This is inadequate, as it ignores the types contained within the container. A DataFrame might have string column labels and three columns of integer, string, and floating-point values; these characteristics define the type. A function argument with such type hints provides developers, static analyzers, and runtime checkers with all the information needed to understand the expectations of the interface. StaticFrame 2 (an open-source project of which I am lead developer) now permits this:

from typing import Any
from static_frame import Frame, Index, TSeriesAny

def process(f: Frame[ # type of the container
Any, # type of the index labels
Index[np.str_], # type of the column labels
np.int_, # type of the first column
np.str_, # type of the second column
np.float64, # type of the third column
]) -> TSeriesAny: …

All core StaticFrame containers now support generic specifications. While statically checkable, a new decorator, @CallGuard.check, permits runtime validation of these type hints on function interfaces. Further, using Annotated generics, the new Require class defines a family of powerful runtime validators, permitting per-column or per-row data checks. Finally, each container exposes a new via_type_clinic interface to derive and validate type hints. Together, these tools offer a cohesive approach to type-hinting and validating DataFrames.

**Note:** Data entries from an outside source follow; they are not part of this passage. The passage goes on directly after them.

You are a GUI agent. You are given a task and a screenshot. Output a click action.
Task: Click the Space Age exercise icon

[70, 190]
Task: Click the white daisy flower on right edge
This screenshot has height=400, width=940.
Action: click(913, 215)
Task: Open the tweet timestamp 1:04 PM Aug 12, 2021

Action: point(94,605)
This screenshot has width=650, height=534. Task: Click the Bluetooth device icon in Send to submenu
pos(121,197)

Requirements of a Generic DataFrame

Python’s built-in generic types (e.g., tuple or dict) require specification of component types (e.g., tuple[int, str, bool] or dict[str, int]). Defining component types permits more accurate static analysis. While the same is true for DataFrames, there have been few attempts to define comprehensive type hints for DataFrames.

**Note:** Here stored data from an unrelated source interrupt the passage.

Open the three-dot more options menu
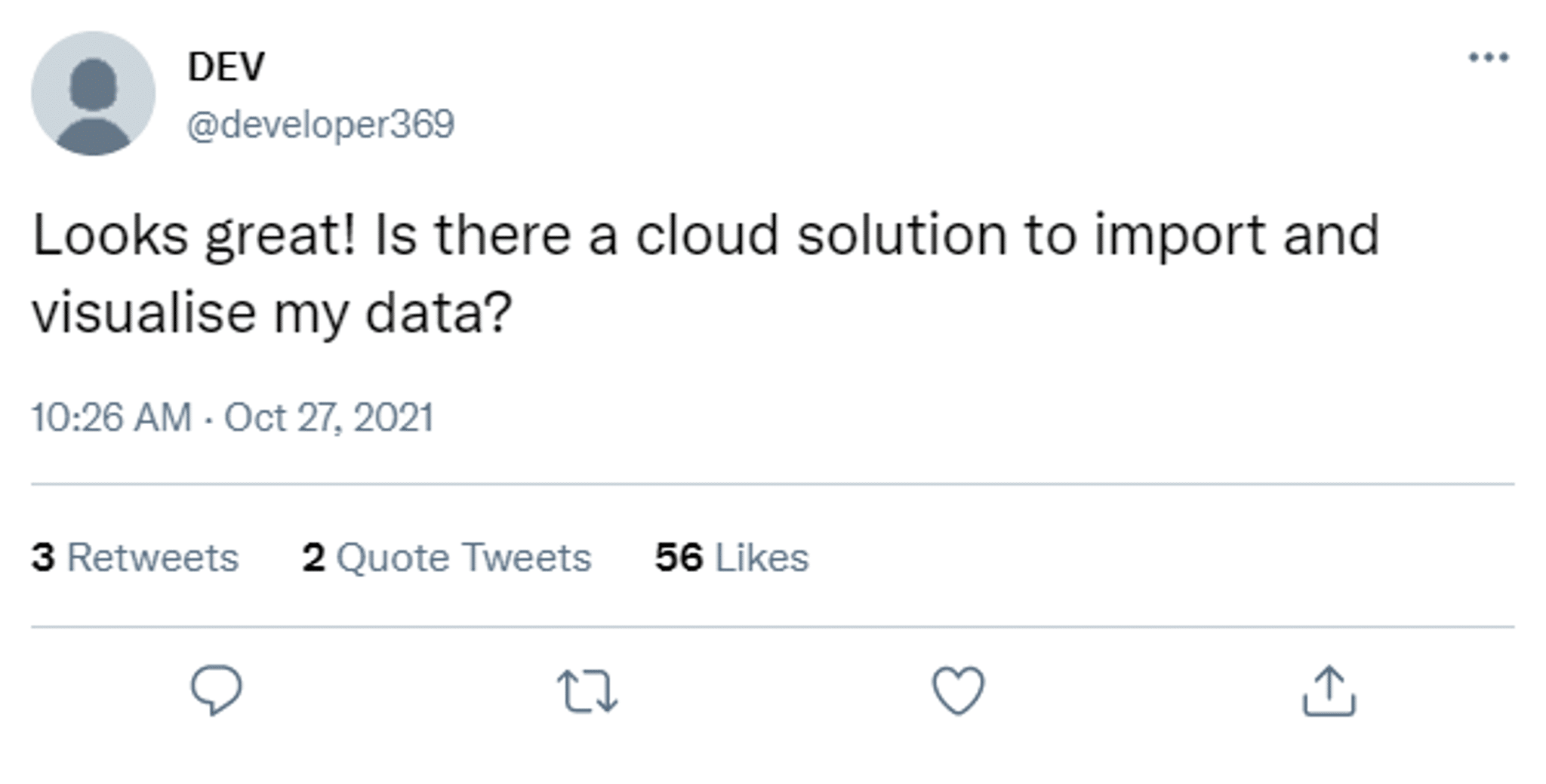Image resolution: width=1546 pixels, height=784 pixels. pos(1488,57)
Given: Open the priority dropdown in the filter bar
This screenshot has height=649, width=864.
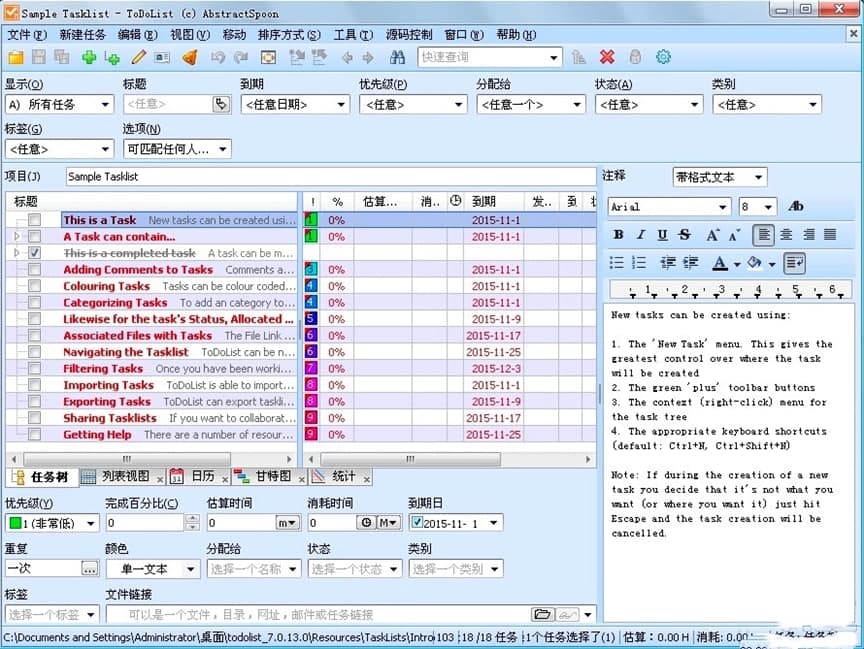Looking at the screenshot, I should (x=458, y=104).
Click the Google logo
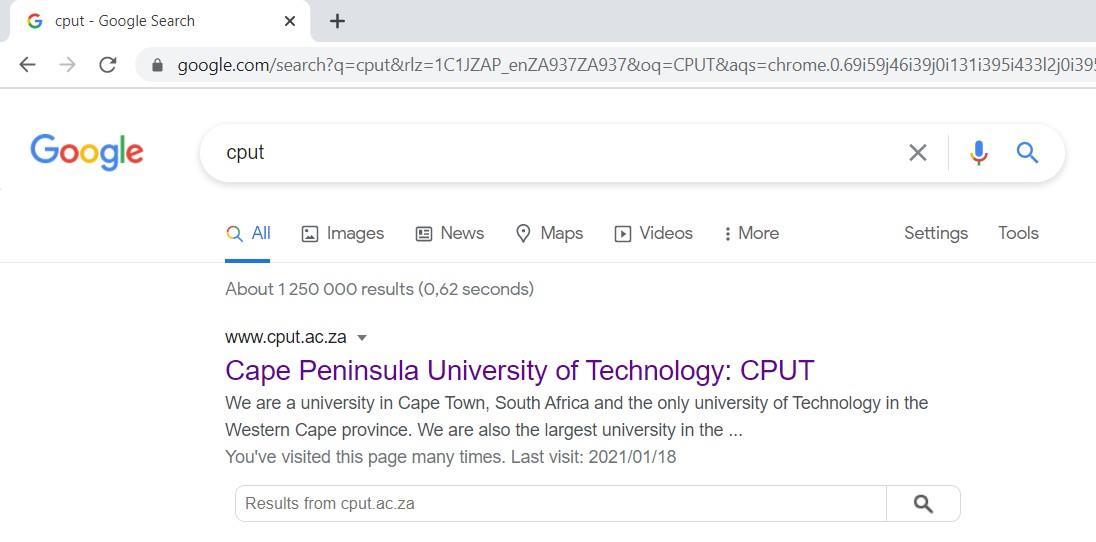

Pandas, even with the pandas-stubs package, does not permit specifying the types of a DataFrame’s components. The Pandas DataFrame, permitting extensive in-place mutation, may not be sensible to type statically. Fortunately, immutable DataFrames are available in StaticFrame.

Further, Python’s tools for defining generics, until recently, have not been well-suited for DataFrames. That a DataFrame has a variable number of heterogeneous columnar types poses a challenge for generic specification. Typing such a structure became easier with the new TypeVarTuple, introduced in Python 3.11 (and back-ported in the typing_extensions package).

A TypeVarTuple permits defining generics that accept a variable number of types. (See PEP 646 for details.) With this new type variable, StaticFrame can define a generic Frame with a TypeVar for the index, a TypeVar for the columns, and a TypeVarTuple for zero or more columnar types.

A generic Series is defined with a TypeVar for the index and a TypeVar for the values. The StaticFrame Index and IndexHierarchy are also generic, the latter again taking advantage of TypeVarTuple to define a variable number of component Index for each depth level.

StaticFrame uses NumPy types to define the columnar types of a Frame, or the values of a Series or Index. This permits narrowly specifying sized numerical types, such as np.uint8 or np.complex128; or broadly specifying categories of types, such as np.integer or np.inexact. As StaticFrame supports all NumPy types, the correspondence is direct.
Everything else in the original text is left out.